▸ **The problem**
The lines below starting at the line containing "Viewport: 1389px width, 868px" and ending at the line containing "Given: Switch to the point tab" are to be repeated exactly, with both ends kept and nothing else added.

▸ **Stored data entries**
....
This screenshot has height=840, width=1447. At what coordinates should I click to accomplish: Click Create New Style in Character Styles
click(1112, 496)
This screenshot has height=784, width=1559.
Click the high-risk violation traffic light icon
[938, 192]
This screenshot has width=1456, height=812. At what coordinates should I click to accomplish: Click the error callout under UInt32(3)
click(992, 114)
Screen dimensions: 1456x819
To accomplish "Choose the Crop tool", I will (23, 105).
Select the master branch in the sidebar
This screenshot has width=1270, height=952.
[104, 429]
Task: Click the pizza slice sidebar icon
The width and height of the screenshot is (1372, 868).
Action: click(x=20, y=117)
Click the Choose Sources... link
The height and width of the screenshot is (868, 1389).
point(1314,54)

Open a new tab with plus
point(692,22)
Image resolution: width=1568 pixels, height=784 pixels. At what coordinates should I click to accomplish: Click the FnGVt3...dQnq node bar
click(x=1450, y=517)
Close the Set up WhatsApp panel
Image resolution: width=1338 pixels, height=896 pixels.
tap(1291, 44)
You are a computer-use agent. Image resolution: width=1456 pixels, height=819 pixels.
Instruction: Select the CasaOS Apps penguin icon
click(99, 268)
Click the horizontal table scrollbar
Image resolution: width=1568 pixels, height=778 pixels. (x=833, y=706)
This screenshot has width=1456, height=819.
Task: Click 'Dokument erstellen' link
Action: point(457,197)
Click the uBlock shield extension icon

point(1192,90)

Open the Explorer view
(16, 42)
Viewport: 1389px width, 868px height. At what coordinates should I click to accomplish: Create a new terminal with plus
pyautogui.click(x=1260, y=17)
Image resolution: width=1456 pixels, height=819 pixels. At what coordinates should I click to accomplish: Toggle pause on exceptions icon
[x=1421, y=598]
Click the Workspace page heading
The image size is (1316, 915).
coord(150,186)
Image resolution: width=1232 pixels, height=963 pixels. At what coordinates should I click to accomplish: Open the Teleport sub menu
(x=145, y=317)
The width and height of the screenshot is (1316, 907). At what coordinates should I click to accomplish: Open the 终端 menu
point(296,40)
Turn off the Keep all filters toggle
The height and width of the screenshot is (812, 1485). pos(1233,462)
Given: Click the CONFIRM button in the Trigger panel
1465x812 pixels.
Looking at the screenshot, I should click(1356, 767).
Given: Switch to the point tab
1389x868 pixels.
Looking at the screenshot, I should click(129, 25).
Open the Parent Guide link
....
▸ **Solution for this task**
Viewport: 1389px width, 868px height. At what coordinates should I click to accomplish: Create a new terminal with plus
pyautogui.click(x=1260, y=17)
Image resolution: width=1456 pixels, height=819 pixels. At what coordinates should I click to accomplish: Toggle pause on exceptions icon
[x=1421, y=598]
Click the Workspace page heading
The image size is (1316, 915).
coord(150,186)
Image resolution: width=1232 pixels, height=963 pixels. At what coordinates should I click to accomplish: Open the Teleport sub menu
(x=145, y=317)
The width and height of the screenshot is (1316, 907). At what coordinates should I click to accomplish: Open the 终端 menu
point(296,40)
Turn off the Keep all filters toggle
The height and width of the screenshot is (812, 1485). pos(1233,462)
Given: Click the CONFIRM button in the Trigger panel
1465x812 pixels.
Looking at the screenshot, I should click(1356, 767).
Given: Switch to the point tab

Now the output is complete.